(Opdracht)
Schrijf de tekst over het Ontzorgingsprogramma maatschappelijk vastgoed verder, te beginnen na de laatste zin.

(Brontekst)
>>

Sinds 2021 ondersteunt ministerie van BZK namens het Rijk gebouweigenaren om klein maatschappelijk vastgoed te verduurzamen. Dit gebeurt via het Ontzorgingsprogramma maatschappelijk vastgoed. Het beheer ligt bij de Rijksdienst voor Ondernemend Nederland (RVO); de uitvoering is in handen van de provincies die er elk hun eigen accenten in kunnen aanbrengen. Ook zorginstellingen pakken met het Ontzorgingsprogramma hun verduurzaming aan.
tekst • Dietske van der Brugge
De ontzorgingsprogramma’s van de provincies richten zich op kleine maatschappelijk vastgoedeigenaren, zoals scholen, culturele instellingen en ook zorgorganisaties. Om precies te zijn: zorgaanbieders, met uitzondering van academische en algemene ziekenhuizen, met maximaal tien gebouwen in eigendom. “Dat kunnen dus nog best instellingen zijn met een behoorlijk aantal vierkante meters vastgoed”, beaamt programmacoördinator Kirsten van Muijden van RVO. Bij de laatste peiling, op 1 januari 2024, stond de teller op 339 zorginstellingen, waarvan 216 eerstelijnspraktijken en 123 andere aanbieders, veelal van langdurige zorg.

<<

(Inhoud gegevensset)
>>

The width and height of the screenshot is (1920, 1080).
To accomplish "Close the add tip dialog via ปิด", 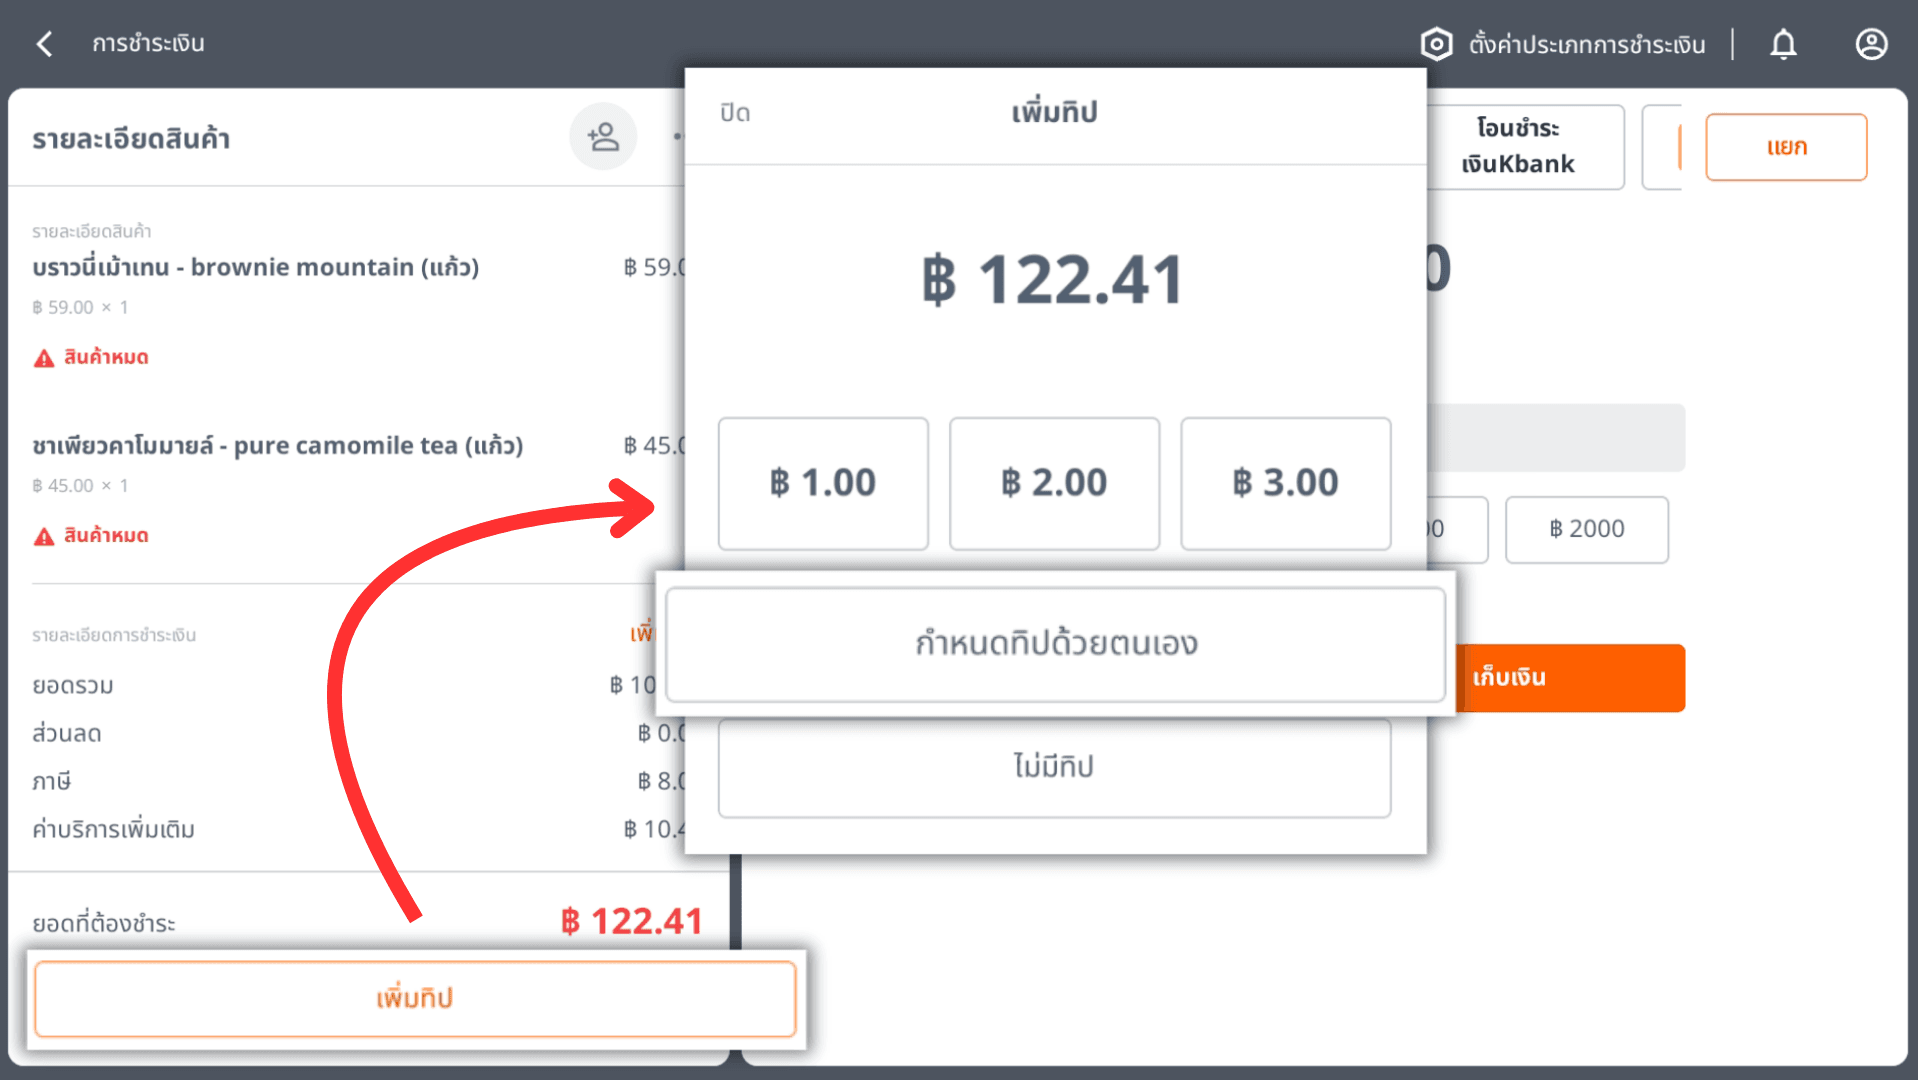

<<

(Uitwerking)
Programmasecretaris Ryanne Pisa: “Aanbieders van langdurige zorg waren aanvankelijk de doelgroep, wat de zorgsector betreft. Dat is nadien uitgebreid met andersoortige zorgorganisaties, met uitzondering dus van ziekenhuizen.” Een deel van de deelnemers heeft het traject al afgerond.
Bijvoorbeeld… Flevoland
Marloes ‘t Hoen van de provincie Flevoland is projecteider voor het Ontzorgingsprogramma verduurzamen maatschappelijk vastgoed. Hoe is het in Flevoland ingevuld?
“Bij kleinere instellingen ontbreekt vaak de kennis en capaciteit die nodig is om te verduurzamen”, vertelt Marloes ’t Hoen. “Het ontzorgen bestaat net als in de andere provincies met name uit het in kaart brengen van mogelijke verduurzamingsmaatregelen en financieringsmogelijkheden. Maar ook het opstellen van een plan van aanpak of routekaart en het meedenken als er offertes ontvangen zijn om samen de meest geschikte uitvoerende partij te vinden. In onze provincie is geen sprake van een wachtlijst of aanmeldingsstop; als een gebouweigenaar zich aanmeldt via ons webformulier zitten we vrij snel aan tafel voor de intake en dan kan het balletje gaan rollen.”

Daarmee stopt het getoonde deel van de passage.